─── DATA SUPPLIED ───
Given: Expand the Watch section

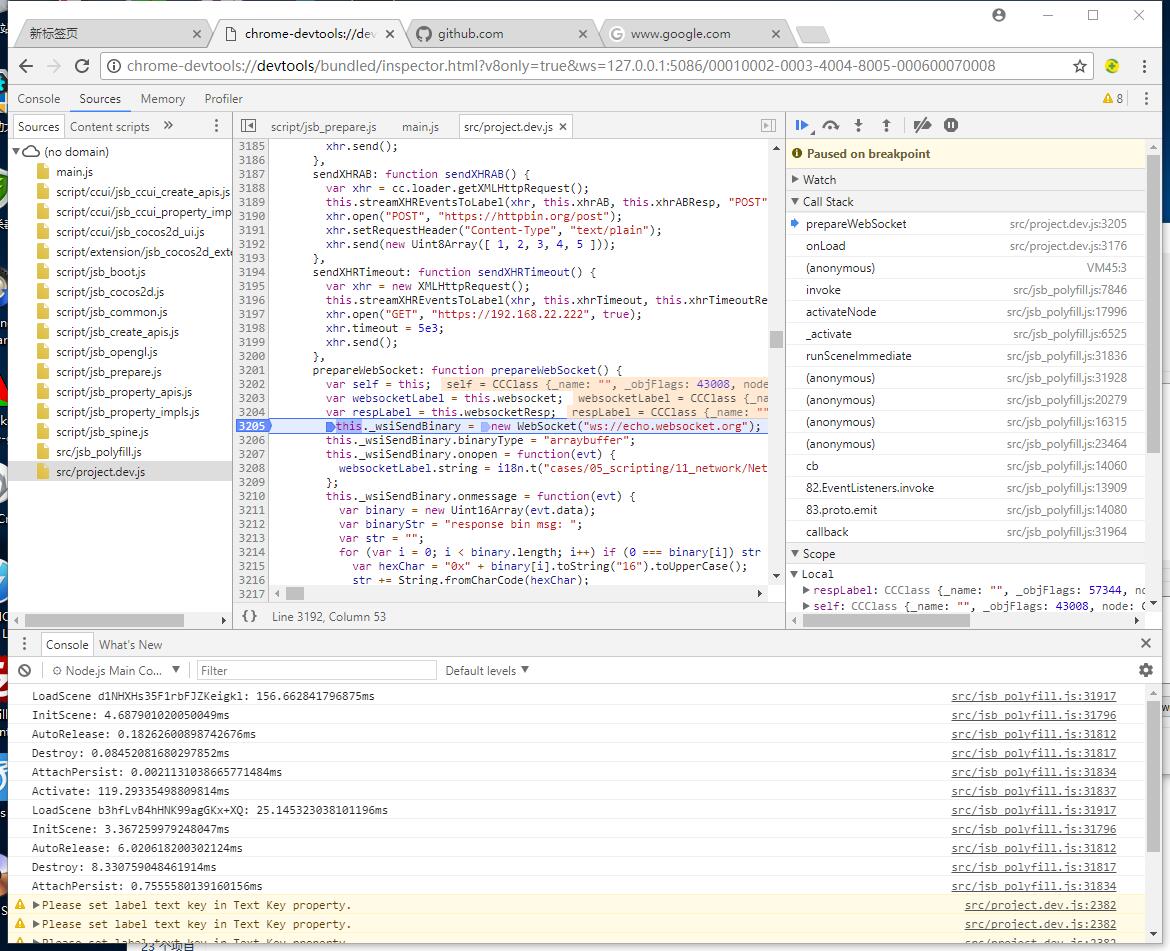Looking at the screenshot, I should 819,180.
───
─── DATA SUPPLIED ───
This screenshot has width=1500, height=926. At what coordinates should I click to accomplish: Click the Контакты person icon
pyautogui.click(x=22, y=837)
───
─── DATA SUPPLIED ───
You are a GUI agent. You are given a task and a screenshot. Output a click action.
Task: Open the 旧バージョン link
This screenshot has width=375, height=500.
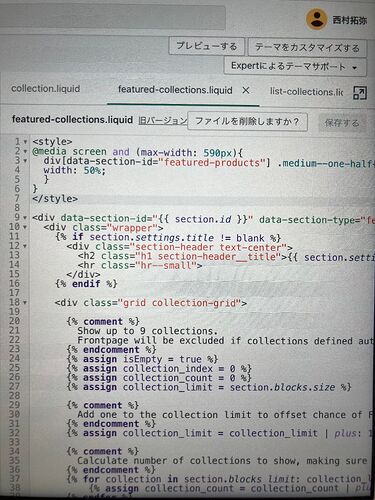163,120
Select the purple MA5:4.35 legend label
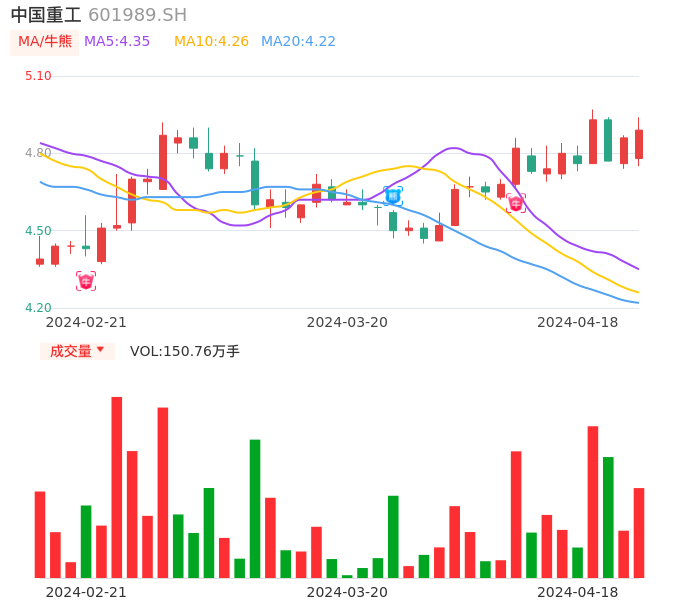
───
» **YOUR ASSIGNMENT**
Those lines of the records above that run from the one containing "This screenshot has width=375, height=500." through the one containing "Select the purple MA5:4.35 legend label" should be returned exactly, with no pictures among them.

» **RESULT OF THE TASK**
This screenshot has width=375, height=500.
163,120
Select the purple MA5:4.35 legend label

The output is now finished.